Vincent Preis: Hallo Hr. Göllner. Nach dem ersten Platz für DIE GEISTERSEHER und dem dritten Platz für DORIAN HUNTER – FREAKS beim Vincent Preis 2009 finden Sie sich dieses Jahr mit der DORIAN HUNTER-Jubiläumsfolge 10 DER FOLTERKNECHT wieder auf der Nominierungsliste. Glückwunsch dafür. Auch für Ihre Serie GOLDAGENGARDEN (Zaubermond-Audio) haben Sie gerade zweimal den Ohrkanus 2011 in den Kategorien „Beste Serie“ und „Beste Regie“ erhalten. Wird das Preise einstreichen zur Gewohnheit?

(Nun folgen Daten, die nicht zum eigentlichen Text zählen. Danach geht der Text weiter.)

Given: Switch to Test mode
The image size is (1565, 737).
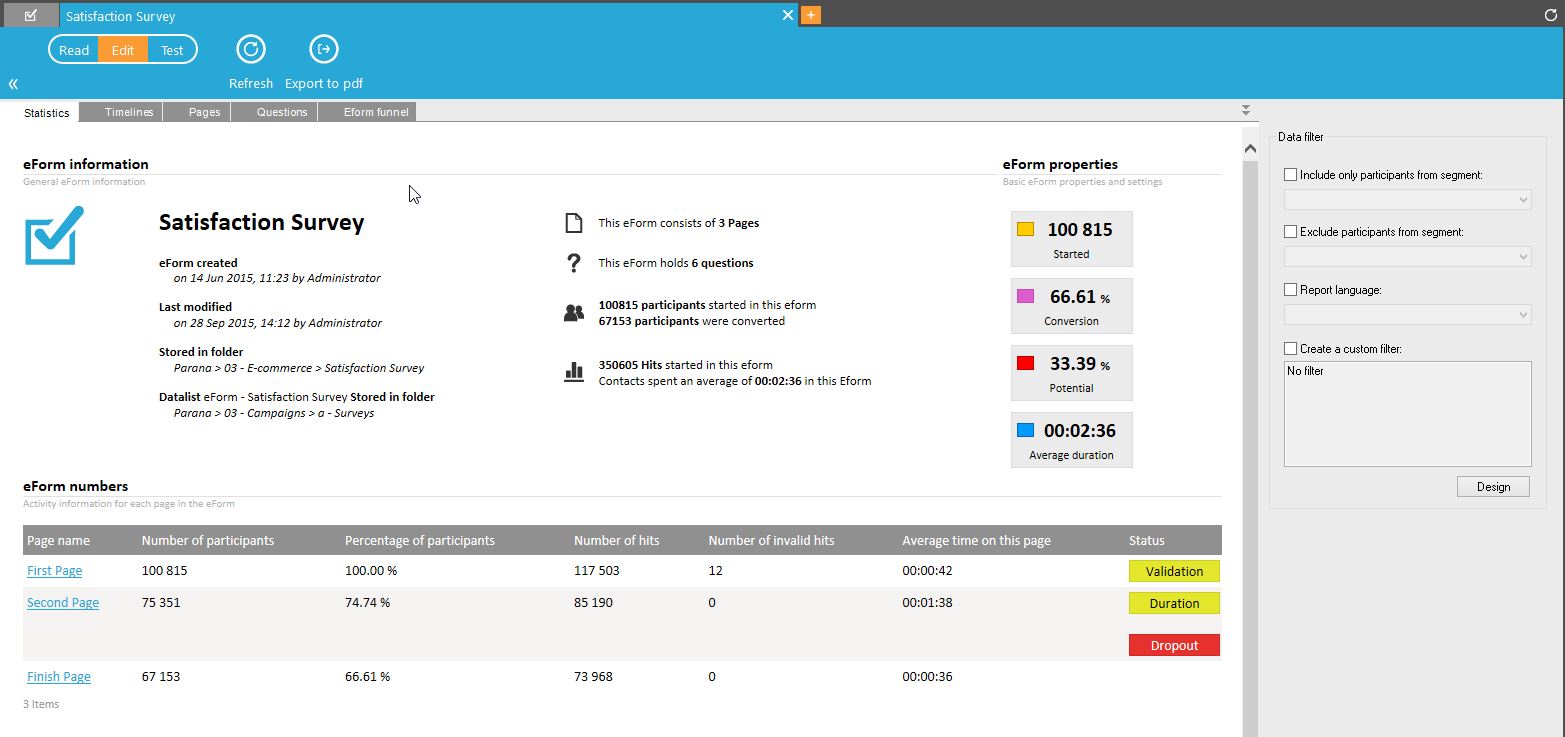Looking at the screenshot, I should point(172,50).
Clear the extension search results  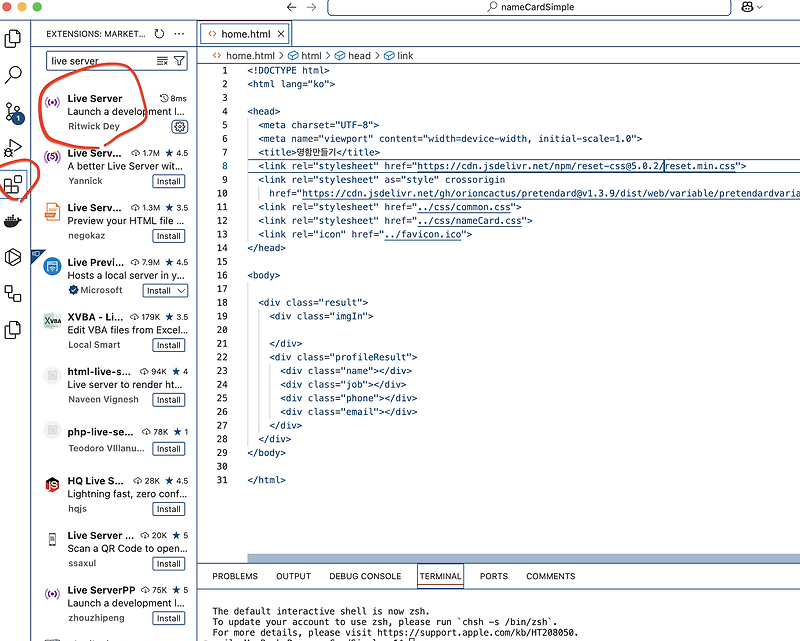point(162,61)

Marco Göllner: Gewöhnt habe ich mich daran noch nicht und habe auch nicht vor das zu tun. Denn alles was zur Gewohnheit wird, wird schmerzlich vermisst, wenn es ausbleibt… Preise erhalten ist eine schöne Zäsur im Alltag. Da saßen irgendwo Menschen zusammen und haben überlegt, was hat uns denn im letzten Jahr gut gefallen. Und wenn dann mein Name auftaucht, freue ich mich selbstverständlich. Denn in meinem Beruf schaut man sehr weit nach vorne. Gerade schrieb ich ein Skript für ein Hörspiel, welches im Herbst 2012 erscheint. Ich bin also berufsbedingt über zwei Jahre
vor den Produktionen, welche gerade ausgezeichnet oder nominiert werden. Wenn nun jemand kommt und sagt, das war sehr gut, was da erschienen ist, dann ist das eine -für mich späte- Beurteilung oder Wertschätzung meiner Arbeit. Das gibt mir Sicherheit und Bestätigung, dass der Weg kein so falscher ist, den ich gerade gehe. Und das ist gut und wichtig, denn während man etwas erstellt ist man ständiger Unsicherheit und vielen Zweifeln ausgesetzt. Also freue ich mich über jeden Preis, da er mir das notwendige „Weiter so!“ für die Zukunft beschert.